Pancreatic β-cell ATP-sensitive K+ (KATP) channel closure underlies electrical excitability and insulin release, but loss or inhibition of KATP channels can lead to paradoxical crossover from hyperinsulinism plus hypoglycemia, to glucose intolerance or diabetes. We report genotype-phenotype information from a set of patients clinically diagnosed with maturity-onset diabetes of the young (MODY) and carrying coding variants in the KATP regulatory subunit gene ABCC8. In contrast to the naïve prediction that diabetes should be associated with KATP gain-of-function (GOF; as in KATP-dependent neonatal diabetes), each mutation caused mild to severe loss-of-function (LOF), through distinct molecular mechanisms, suggesting the affected individuals may have crossed over to glucose intolerance from KATP channel LOF-dependent congenital hyperinsulinism. Our data provide definitive support for a paradoxical form of MODY associated with KATP channel LOF that is genetically and mechanistically distinct from a late diagnosis of neonatal diabetes resulting from KATP GOF. To avoid confusion and inappropriate treatment efforts, we argue that diabetes driven by KATP-GOF and KATP-LOF mutations should be officially recognized as distinct diseases.
Gain-of-function (GOF) ATP-sensitive K+ (KATP) mutations cause neonatal diabetes mellitus.

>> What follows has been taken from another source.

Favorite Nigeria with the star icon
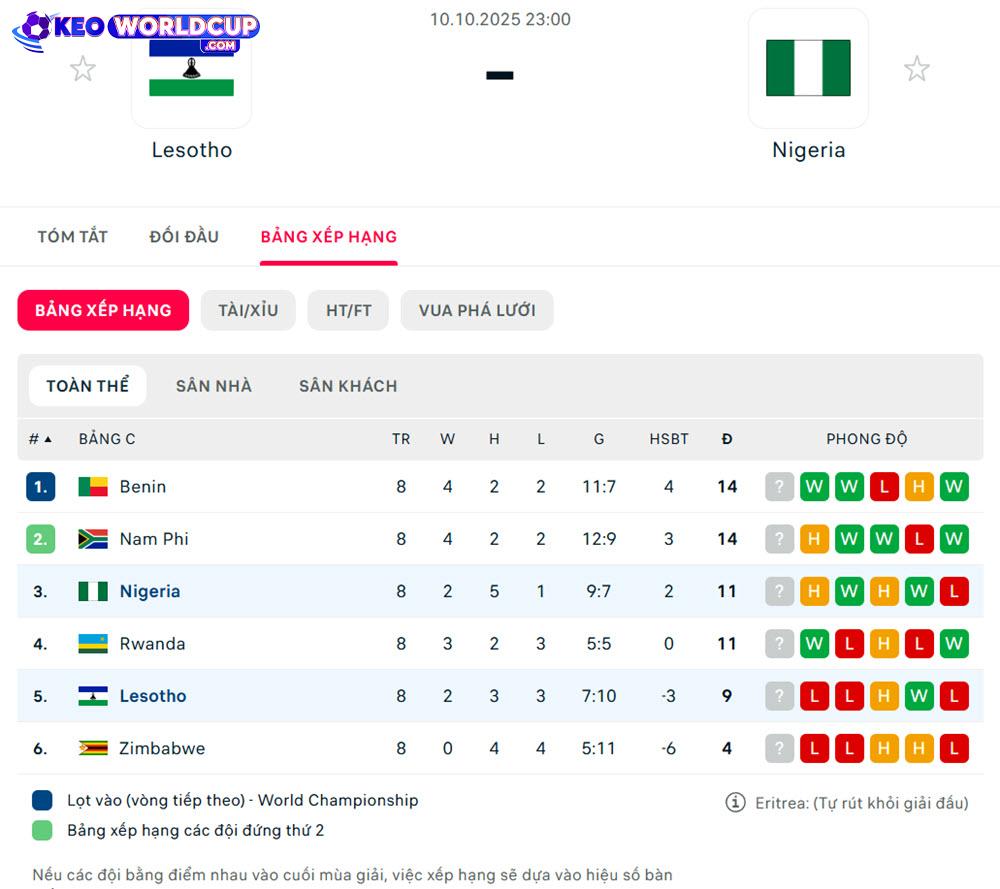1000x889 pixels. (916, 69)
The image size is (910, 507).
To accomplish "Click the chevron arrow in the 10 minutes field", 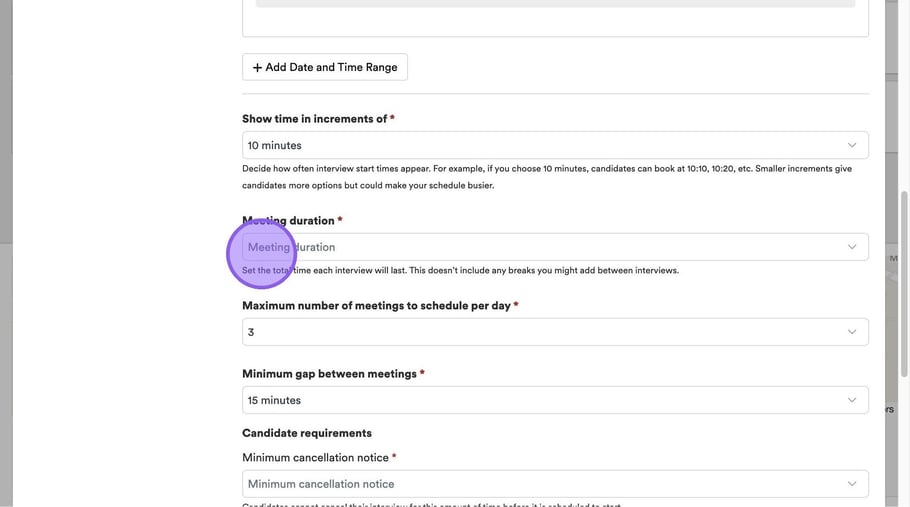I will 852,145.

KATP mutations are also associated with maturity-onset diabetes of the young (MODY), but the molecular cause is not clear.

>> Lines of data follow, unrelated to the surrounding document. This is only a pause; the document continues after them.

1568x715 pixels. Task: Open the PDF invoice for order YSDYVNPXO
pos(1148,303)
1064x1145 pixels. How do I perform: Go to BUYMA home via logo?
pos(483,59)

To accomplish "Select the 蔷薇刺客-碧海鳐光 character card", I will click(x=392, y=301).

What are the molecular consequences of MODY-associated KATP mutations?
KATP mutations from a large group of patients with MODY were all associated with loss-of-function (LOF) of different molecular etiologies.
There are two distinct forms of KATP-associated MODY resulting from GOF and LOF, respectively, with very different clinical and therapeutic implications.